Daughter: If You Leave Album Review

if-you-leaveDaughter are a London-based trio consisting of Elena Tonra (vocals/guitar), Igor Haefeli (guitar) and Remi Aguilella (percussion). Having started life in 2010 as an outlet for Elena’s musings, the group gradually grew to a three-piece and, following a couple of EPs, they now present their debut full-length offering, If You Leave.

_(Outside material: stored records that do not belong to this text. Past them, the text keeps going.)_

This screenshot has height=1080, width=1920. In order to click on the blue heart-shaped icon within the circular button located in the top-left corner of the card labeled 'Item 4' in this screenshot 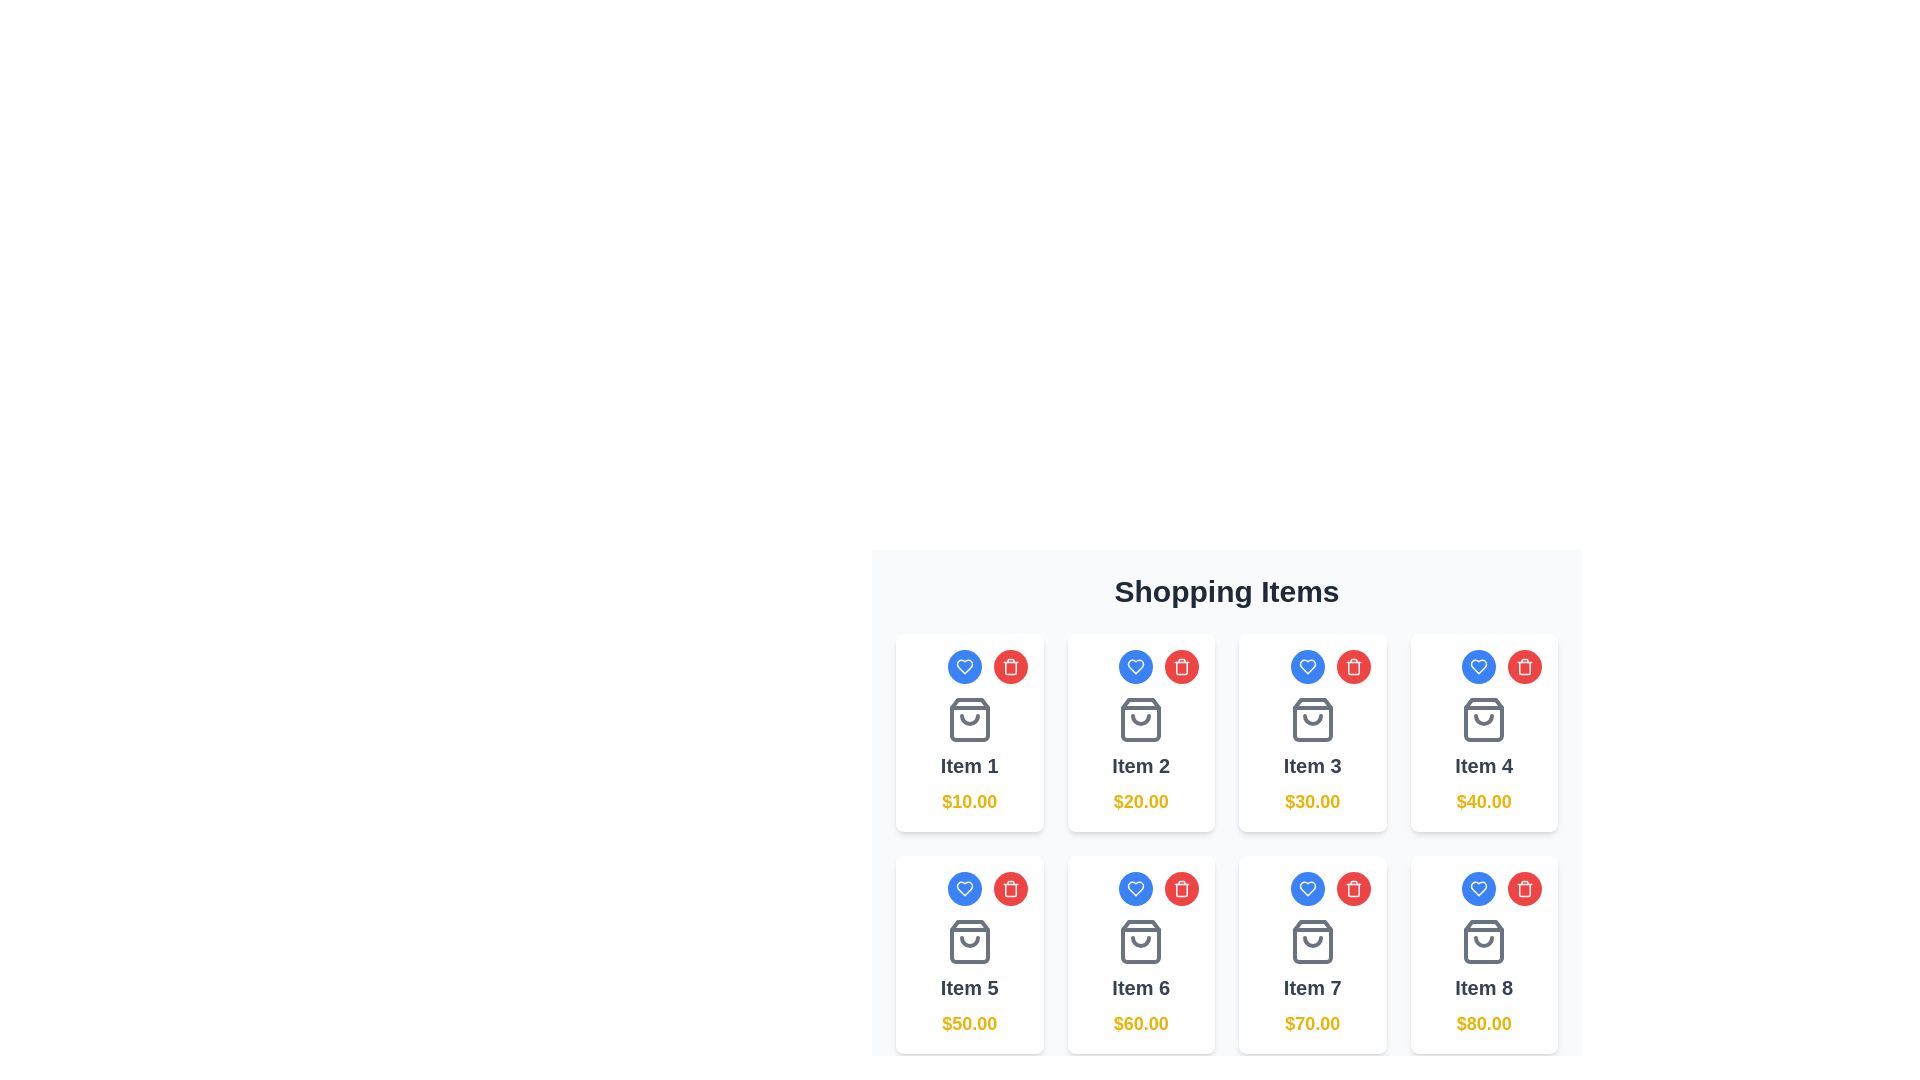, I will do `click(1478, 667)`.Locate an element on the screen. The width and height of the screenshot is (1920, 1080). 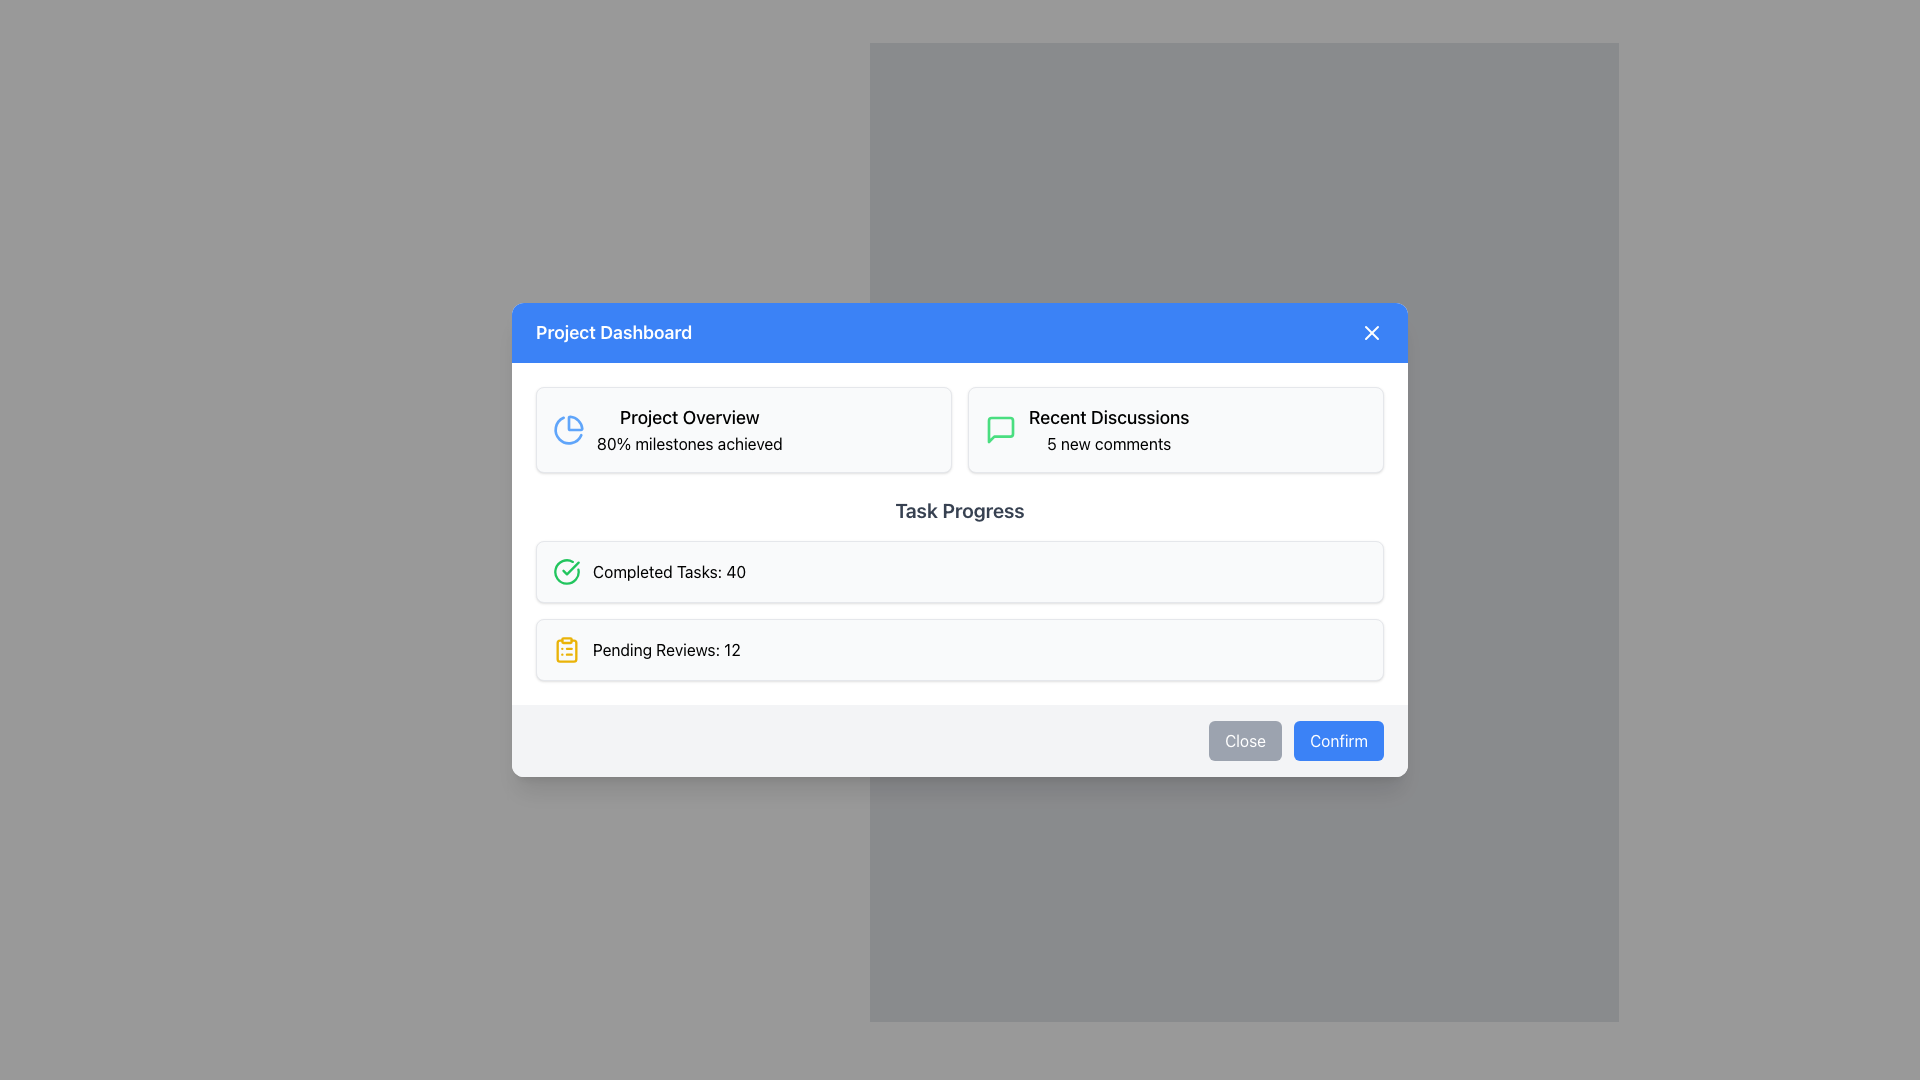
the static text element indicating the number of new comments, located directly below the 'Recent Discussions' label in the top-right section of the dialog is located at coordinates (1108, 442).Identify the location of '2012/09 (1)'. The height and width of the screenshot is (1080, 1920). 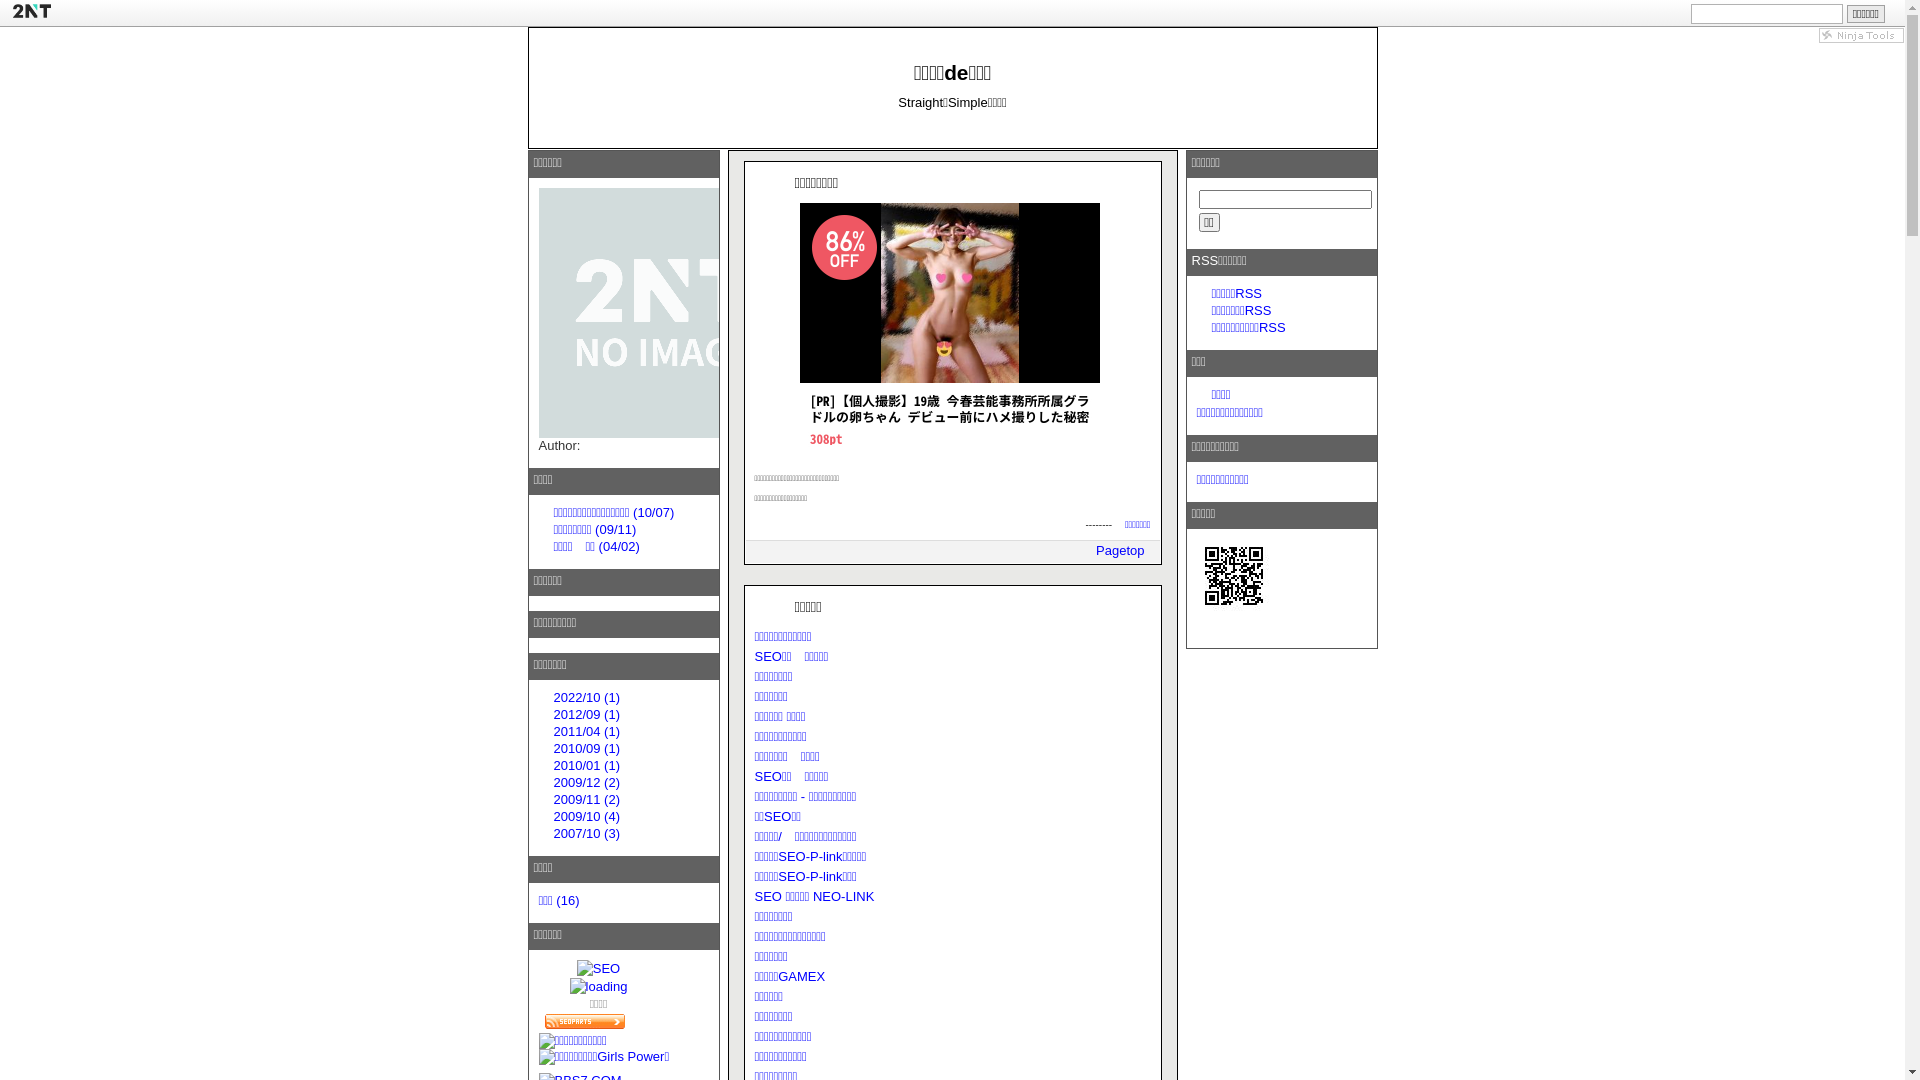
(586, 713).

Recorded over a period of months at home and in various spaces around London, the record offers a snapshot of a year in Daughter’s short life and its strength lies within Elena’s lyrics and her emotive delivery. Make no mistake, this is not a particularly cheerful album. It’s bruised and embittered, mournful and heavy. Sample lyric: “And if you’re still bleeding, you’re the lucky one/Because most of our feelings, they are dead and they are gone/Setting fire to our insides for fun, collecting pictures from a flood that wrecked our home… and you caused it.” Brilliantly acerbic.

Atmospheric guitar sounds and minimalist-but-effective drums give the record a big beating heart, which combined with a ghostly, almost otherworldly layering to the vocals and the biting lyrics, take it away from being merely another fragile folk offering. Elena’s voice is interesting, landing somewhere between Florence Welch at her very least bombastic, Channy Leaneagh and Laura Marling. It rarely ventures from its hushed tones though, and nor does the album as a whole. There aren’t many shards of light here. Rodaidh McDonald, who has recorded and mixed The xx, had a hand in the production, which gives you an idea of the kind of soft haunting vibe Daughter have reached here.

This is an album of delicate beauty. However, like those bad relationships from which it takes much of its inspiration, its constant bleakness of content and lack of levity is a little smothering.